▶ [Exercise details] Scan the listing below. Copy each line that contains "target".

▶ [Data records]
###
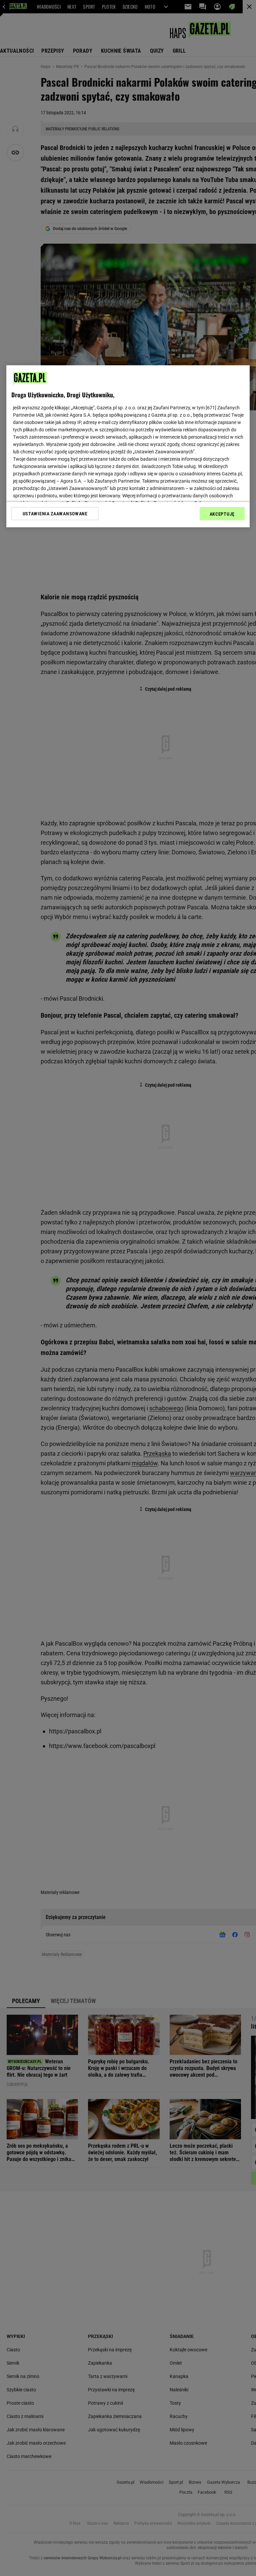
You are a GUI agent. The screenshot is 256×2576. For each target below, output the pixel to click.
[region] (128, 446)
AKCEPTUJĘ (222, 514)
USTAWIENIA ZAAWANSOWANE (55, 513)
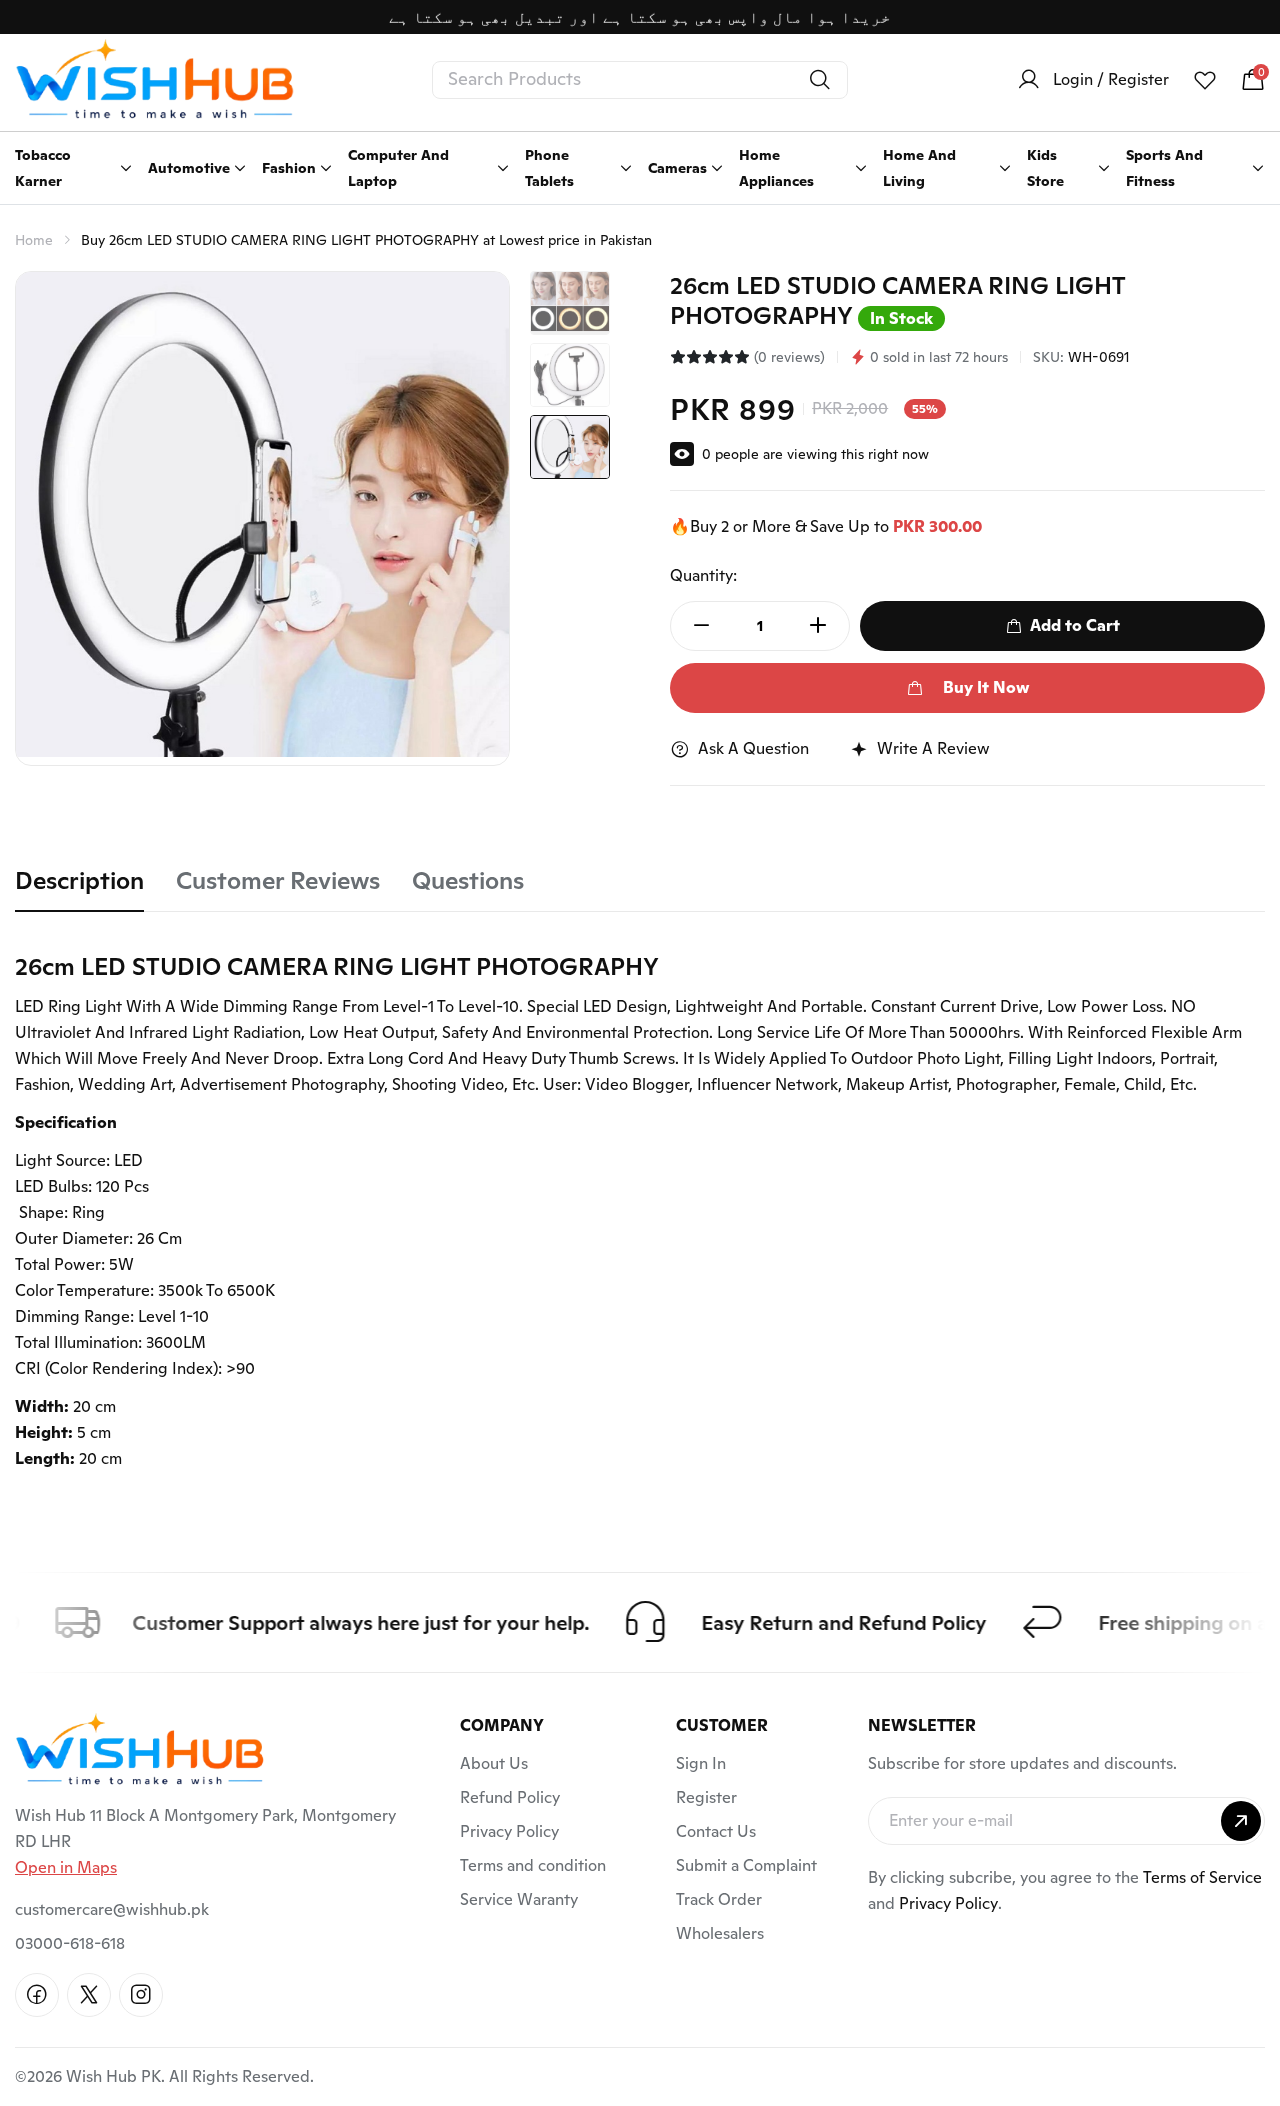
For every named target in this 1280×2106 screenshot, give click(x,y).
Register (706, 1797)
###
▶ [Task output]
You are a GUI agent. The screenshot is 256×2576. For each target below, output the pixel to click.
For every named target in this 1280×2106 screenshot, give click(x,y).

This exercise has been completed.